Geotagging, or GeoTagging, is the process of adding geographical identification metadata to various media such as a geotagged photograph or video, websites, SMS messages, QR Codes or RgSSfeeds and is a form of geospatial metadata. This data usually consists of latitude and longitude coordinates, though they can also include altitude, bearing, distance, accuracy data, and place names, and perhaps a time stamp.

Geotagging can help users find a wide variety of location-specific information from a device. For instance, someone can find images taken near a given location by entering latitude and longitude coordinates into a suitable image search engine. Geotagging-enabled information services can also potentially be used to find location-based news, websites, or other resources. Geotagging can tell users the location of the content of a given picture or other media or the point of view, and conversely on some media platforms show media relevant to a given location.

The geographical location data used in geotagging can, in almost every case, be derived from the global positioning system, and based on a latitude/longitude-coordinate system that presents each location on the earth from 180° west through 180° east along the Equator and 90° north through 90° south along the prime meridian.

The related term geocoding refers to the process of taking non-coordinate-based geographical identifiers, such as a street address, and finding associated geographic coordinates (or vice versa for reverse geocoding). Such techniques can be used together with geotagging to provide alternative search techniques.

==Applications==

=== In social media ===
Geotagging is a popular feature on several social media platforms, such as Facebook and Instagram.

Facebook users can geotag photos that can be added to the page of the location they are tagging. Users may also use a feature that allows them to find nearby Facebook friends by generating a list of people according to the location tracker in their mobile devices.

Instagram uses a map feature that allows users to geotag photos. The map layout pin points specific photos that the user has taken on a world map.

===Photos===

Two main options can be used to geotag photos: capturing GPS information at the time the photo is taken or "attaching" geocoordinates to the photograph after the picture is taken.

In order to capture GPS data at the time the photograph is captured, the user must have a camera with built in GPS or a standalone GPS along with a digital camera. Because of the requirement for wireless service providers in United States to supply more precise location information for 911 calls by September 11, 2012, more and more cell phones have built-in GPS chips. Most smart phones already use a GPS chip along with built-in cameras to allow users to automatically geotag photos. Others may have the GPS chip and camera but do not have internal software needed to embed the GPS information within the picture. A few digital cameras also have built-on or built-in GPS that allow for automatic geotagging.
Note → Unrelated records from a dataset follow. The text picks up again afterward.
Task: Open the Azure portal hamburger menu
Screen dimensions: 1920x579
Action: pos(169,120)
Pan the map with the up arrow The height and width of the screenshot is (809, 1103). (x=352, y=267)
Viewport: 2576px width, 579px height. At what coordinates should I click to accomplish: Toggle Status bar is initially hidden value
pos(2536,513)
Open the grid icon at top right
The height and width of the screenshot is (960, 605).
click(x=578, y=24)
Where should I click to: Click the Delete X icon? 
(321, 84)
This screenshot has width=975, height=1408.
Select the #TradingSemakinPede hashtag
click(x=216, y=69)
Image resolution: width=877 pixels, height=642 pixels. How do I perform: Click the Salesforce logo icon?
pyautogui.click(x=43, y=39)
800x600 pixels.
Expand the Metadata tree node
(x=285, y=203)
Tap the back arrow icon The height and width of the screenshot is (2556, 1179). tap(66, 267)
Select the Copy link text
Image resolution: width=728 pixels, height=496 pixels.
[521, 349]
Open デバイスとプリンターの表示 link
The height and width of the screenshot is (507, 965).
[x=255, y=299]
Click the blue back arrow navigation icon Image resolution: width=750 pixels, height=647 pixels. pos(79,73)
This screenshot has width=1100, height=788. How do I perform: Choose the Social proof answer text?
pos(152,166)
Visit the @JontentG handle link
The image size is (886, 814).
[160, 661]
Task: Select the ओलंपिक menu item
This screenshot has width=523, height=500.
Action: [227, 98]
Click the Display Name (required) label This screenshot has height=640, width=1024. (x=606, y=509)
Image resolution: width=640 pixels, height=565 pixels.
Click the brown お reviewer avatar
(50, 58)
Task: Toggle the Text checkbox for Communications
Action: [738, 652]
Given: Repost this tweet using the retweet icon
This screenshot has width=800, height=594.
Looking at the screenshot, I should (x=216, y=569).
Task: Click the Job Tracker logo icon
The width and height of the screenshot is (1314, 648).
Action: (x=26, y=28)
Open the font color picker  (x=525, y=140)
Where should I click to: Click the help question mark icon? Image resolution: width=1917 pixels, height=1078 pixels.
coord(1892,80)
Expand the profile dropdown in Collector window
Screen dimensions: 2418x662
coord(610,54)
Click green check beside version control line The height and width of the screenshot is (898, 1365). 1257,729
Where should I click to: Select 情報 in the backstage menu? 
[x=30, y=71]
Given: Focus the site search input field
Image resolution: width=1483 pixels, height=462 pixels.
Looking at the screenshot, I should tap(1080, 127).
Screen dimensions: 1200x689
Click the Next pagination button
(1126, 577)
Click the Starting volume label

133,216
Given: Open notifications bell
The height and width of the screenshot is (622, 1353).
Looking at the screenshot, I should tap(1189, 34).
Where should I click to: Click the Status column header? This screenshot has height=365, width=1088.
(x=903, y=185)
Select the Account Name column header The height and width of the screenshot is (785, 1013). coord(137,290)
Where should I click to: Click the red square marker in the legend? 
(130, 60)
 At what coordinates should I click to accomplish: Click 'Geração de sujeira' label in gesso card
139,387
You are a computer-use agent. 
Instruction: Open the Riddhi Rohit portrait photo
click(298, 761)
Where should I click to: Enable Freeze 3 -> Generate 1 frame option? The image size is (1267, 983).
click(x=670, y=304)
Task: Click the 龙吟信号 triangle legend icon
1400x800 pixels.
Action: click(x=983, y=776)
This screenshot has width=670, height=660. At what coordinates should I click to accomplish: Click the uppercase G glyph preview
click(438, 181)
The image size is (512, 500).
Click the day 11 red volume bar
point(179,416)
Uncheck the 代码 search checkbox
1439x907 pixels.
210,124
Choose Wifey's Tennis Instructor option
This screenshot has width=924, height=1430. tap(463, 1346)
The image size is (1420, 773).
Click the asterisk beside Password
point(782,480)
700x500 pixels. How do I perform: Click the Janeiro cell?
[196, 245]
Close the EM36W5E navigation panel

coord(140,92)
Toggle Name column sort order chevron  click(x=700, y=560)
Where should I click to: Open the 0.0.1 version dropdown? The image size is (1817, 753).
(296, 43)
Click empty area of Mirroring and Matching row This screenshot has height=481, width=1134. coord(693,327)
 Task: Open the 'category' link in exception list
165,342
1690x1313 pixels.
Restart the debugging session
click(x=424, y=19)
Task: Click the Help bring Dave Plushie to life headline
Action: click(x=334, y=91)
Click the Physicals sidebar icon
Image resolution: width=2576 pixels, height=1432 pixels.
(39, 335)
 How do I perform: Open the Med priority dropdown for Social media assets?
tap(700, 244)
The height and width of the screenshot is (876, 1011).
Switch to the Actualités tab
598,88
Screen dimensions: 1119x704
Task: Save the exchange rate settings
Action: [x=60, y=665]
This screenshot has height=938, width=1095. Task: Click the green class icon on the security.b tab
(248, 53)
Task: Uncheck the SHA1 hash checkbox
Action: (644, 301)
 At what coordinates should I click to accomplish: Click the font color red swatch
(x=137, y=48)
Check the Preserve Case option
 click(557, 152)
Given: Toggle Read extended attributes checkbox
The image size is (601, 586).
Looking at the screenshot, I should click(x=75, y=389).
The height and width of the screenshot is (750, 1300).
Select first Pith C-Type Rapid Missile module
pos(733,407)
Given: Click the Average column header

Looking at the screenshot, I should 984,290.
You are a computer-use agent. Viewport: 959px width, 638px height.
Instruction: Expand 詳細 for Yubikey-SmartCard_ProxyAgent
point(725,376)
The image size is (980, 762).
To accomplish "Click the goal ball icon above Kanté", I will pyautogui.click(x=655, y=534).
Devices use GPS, A-GPS or both. A-GPS can be faster getting an initial fix if within range of a cell phone tower, and may work better inside buildings. Traditional GPS does not need cell phone towers and uses standard GPS signals outside of urban areas. Traditional GPS tends to use more battery power. Almost any digital camera can be coupled with a stand-alone GPS and post processed with photo mapping software, to write the location information to the image's exif header.

=== Remote sensing data ===

In the field of remote sensing the geotagging goal is to store coordinates of every pixel in the image. One approach is used with the orthophotos where we store coordinates of four corners and all the other pixels can be georeferenced by interpolation. The four corners are stored using GeoTIFF or World file standards. Hyperspectral images take a different approach defining a separate file of the same spatial dimensions as the image where latitude and longitude of each pixel are stored as two 2D layers in so called Input geometry data (IGM) files, also known as GEO files.

===Audio/video files===
Audio/video files can be geotagged via: metadata, audio encoding, overlay, or with companion files. Metadata records the geospatial data in the encoded video file to be decoded for later analysis. One of the standards used with unmanned aerial vehicle is MISB Standard 0601 which allows geocoding of corner points and horizon lines in individual video frames. Audio encoding involves a process of converting gps data into audio data such as modem squawk. Overlay involves overlaying GPS data as text on the recorded video. Companion files are separate data files which correspond to respective audio/video files. Companion files are typically found in the .KML and .GPX data formats. For audio and video files which use the vorbiscomment metadata format (including Opus, Ogg Vorbis, FLAC, Speex, and Ogg Theora), there is a proposed GEO LOCATION field which can be used. Like all vorbis comments, it is plain text, and it takes the form:

GEO_LOCATION=(decimal latitude);(decimal longitude);([optional]elevation in meters)

for example:

GEO_LOCATION=35.1592;-98.4422;410

===SMS messages===
The GeoSMS standard works by embedding one or more 'geo' URIs in the body of an SMS, for example:

I'm at the pub geo:-37.801631,144.980294;u=16

===DNS entries===

RFC 1876 defines a means for expressing location information in the Domain Name System. LOC resources records can specify the latitude, longitude, altitude, precision of the location, and the physical size of on entity attached to an IP address. However, in practice not all IP addresses have such a record, so it is more common to use geolocation services to find the physical location of an IP address.

===HTML pages===

====ICBM method====

The GeoURL method requires the ICBM tag (plus optional Dublin Core metadata), which is used to geotag standard web pages in HTML format:

The similar Geotag format allows the addition of place name and region tags:

====RDF feeds====
The RDF method is defined by W3 Group and presents the information in RDF tags:

<rdf:RDF xmlns:rdf="http://www.w3.org/1999/02/22-rdf-syntax-ns#"
         xmlns:geo="http://www.w3.org/2003/01/geo/wgs84_pos#">
  <geo:Point>
  <geo:lat>55.701</geo:lat>
  <geo:long>12.552</geo:long>
  </geo:Point>
</rdf:RDF>

====Microformat====
The Geo microformat allows coordinates within HyperText Markup Language pages to be marked up in such a way that they can be "discovered" by software tools. Example:

    50.167958;
    -97.133185

A proposal has been developed to extend Geo to cover other bodies, such as Mars and the Moon.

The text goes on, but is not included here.